昨年より、ある企業の不祥事をきっかけとして、コンプライアンス委員に就任をしておりましたが、その委員会での「改善提案」というものを提出いたしました。もちろん、いままでは原因調査や再発防止策という、その不祥事特有の問題だけを取り扱っていたのですが、今回は将来展望ということで、「トップへの委員会からの要請」というものでした。
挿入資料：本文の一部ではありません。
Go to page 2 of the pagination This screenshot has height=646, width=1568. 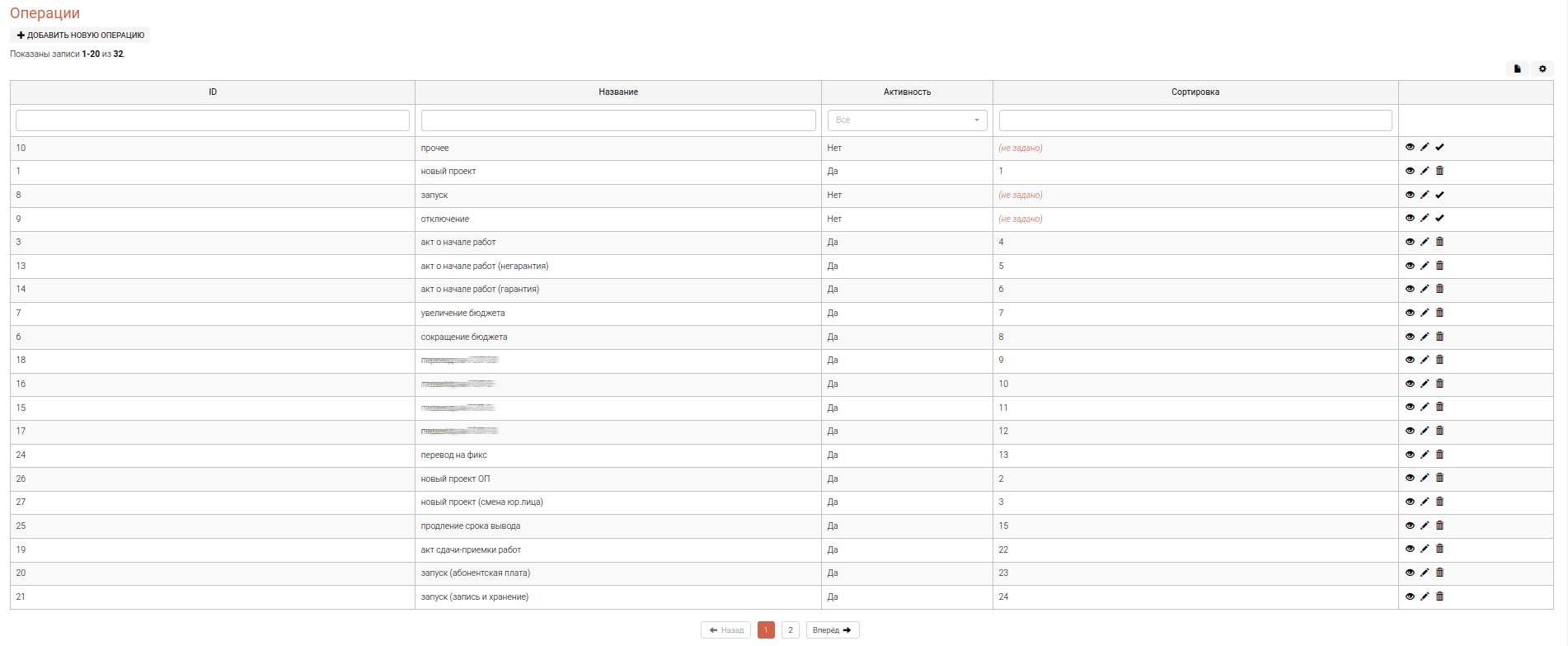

私の提案は性善説と性悪説の折衷案です。性善説は「社員は変わることができる」をモットーとして社長からのコミットメント中心のもの。「この会社は社員に敗者復活戦を保証する。もし、あなたが会社を愛するあまり、会社に傷をつけてはいけない、仲間に迷惑をかけてはいけない、関係取引先に迷惑をかけてはいけない、という気持ちが先立ってしまい、その行動が社会に迷惑をかける事態になりそうだったら、立ち止まってください。あなたが立ち止まることを会社は評価するし、それで迷惑をかける人が出たとしても、会社はあなたの今後の努力を正当に評価することを約束します。たとえば具体例をあげると・・・・・・」

もうひとつは性悪説に基づくもの。会社トップと業界団体とのつきあいに関するものでして、「業界団体の恒例行事はトップだけでなく、社員も同行させること、業界団体行事予定については、たとえ私的な会合であっても事前に○○総務部長に申出ておくこと、業界団体が、オブザーバーとしての社員同行を認めるよう働きかけること」

いままで社長以下、役員の方にはたいへんよくしていただきましたが、上記提案が受け入れられなければ、コンプライアンス委員は辞任する旨、申し上げました。もちろん、委員会は存続しますので、個人的なものではありますが。妥協案であれば、またそのとき、進退については検討する、ということで慰留要請は受けましたが・・・

せっかく不祥事をきっかけに、社内の雰囲気を一新しようということで始まった委員会ですから、業界のリーダー的役割も果たしてほしい、というのが願いです。こういった委員は、社員さんとは違って、「トップに解任されたり、辞任してナンボ」の世界だと思っています。もちろん外部の人間ですから、企業や業界団体の実情を知ろうとする最大の努力を果たしたうえでのことですが。あとは私を、その企業に紹介していただいた方の顔が立つような形だけを工夫するだけです。